Locational Investment Signals: How to Steer the Siting of New Generation Capacity in Power Systems?
Author | Eicke, Anselm |
Position | Report |
-
INTRODUCTION
The construction of network infrastructure is costly, subject to lengthy permitting processes, and often met by public resistance. However, the integration of newly constructed power generation facilities results in a significant rise in transmission infrastructure needs in many parts of the world. There are three major reasons for this increase. A first is the expansion of wind and solar energy. These energy sources are produced at least cost where land is cheap and resource availability is high, which is often far away from energy consumption centers. (1) Second, the legacy of regional energy monopolies is fading 20 to 30 years after restructuring the electric power industry in many parts of the United States and Europe. Historically, these utilities were the primary investors in local generation capacity. Last, European power markets are increasingly closely integrated, which has resulted in a rising long-distance trade of power, and by association, in load flows.
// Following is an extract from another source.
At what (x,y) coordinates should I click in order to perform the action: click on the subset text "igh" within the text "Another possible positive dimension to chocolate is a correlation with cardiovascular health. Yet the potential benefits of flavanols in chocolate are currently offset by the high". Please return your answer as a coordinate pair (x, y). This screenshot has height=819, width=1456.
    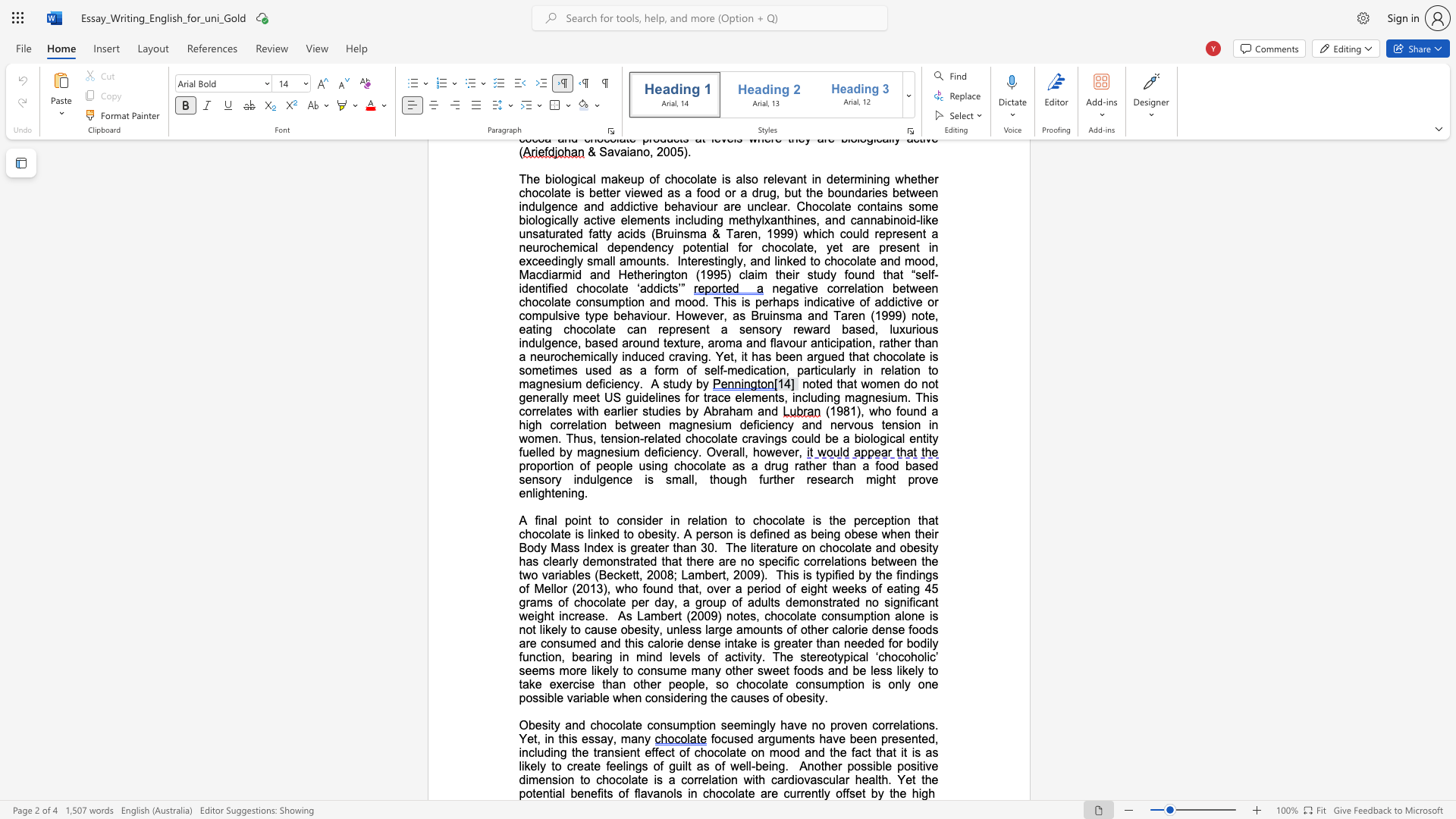
    Looking at the image, I should click on (918, 792).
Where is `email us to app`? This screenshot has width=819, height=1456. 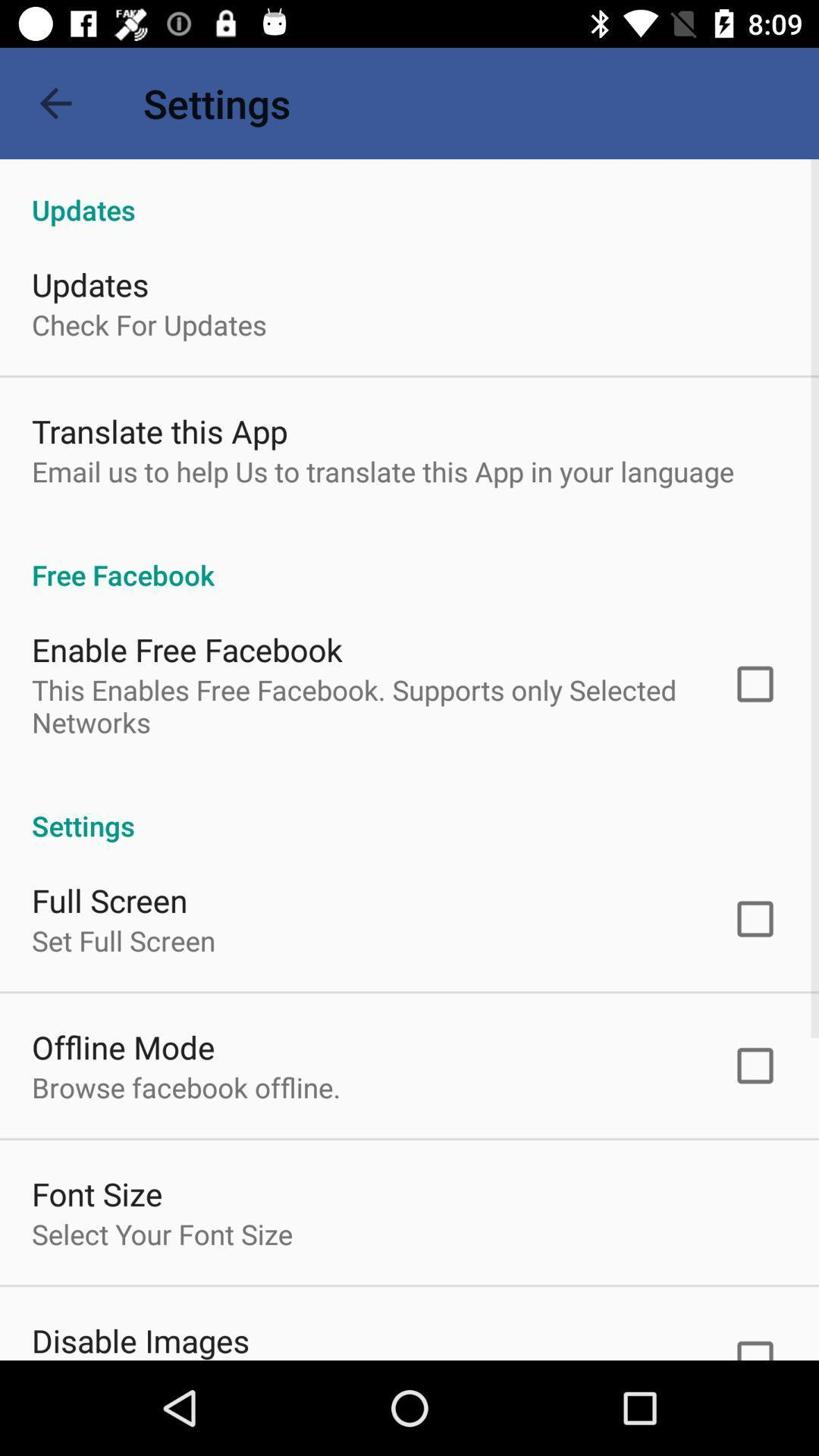 email us to app is located at coordinates (382, 470).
As a consequence of the increasing distance between load and generation, strain on transmission infrastructure is increasing and generators in many regions have experienced significant curtailment over the last years (Bird et al., 2016). One way to reduce the pressure on the infrastructure is to site generation assets and end users closer to each other. Such locational steering can be applied to generators and to consumers. The primary purpose of this paper is to providing a comparative review of locational investment signals applicable to generators. Politically, it is much easier to introduce cost (or revenue) differences for generation compared to discriminating against consumers.
In Europe, zonal electricity markets prevail. A textbook zonal electricity market does not provide any locational incentive within a zone, which implies that the choice of where to invest is purely driven by the costs of power generation. In the case of wind and solar energy, these are cost of land and resource quality. Cost differences between coal-fired power plants mostly stem from coal transportation costs.
However, the social cost of power supply not only comprises generation costs but also includes the costs of the accompanying network. (2) The latter includes infrastructure costs and costs associated with congestion and transmission losses. Socializing these costs implies they are not accounted for in investment decisions. This is a classical externality problem (Alayo, Rider, and Contreras, 2017). It leads to a cost-inefficient distribution of generation investment, with generation capacity being installed too far from consumers and grid investments being too large.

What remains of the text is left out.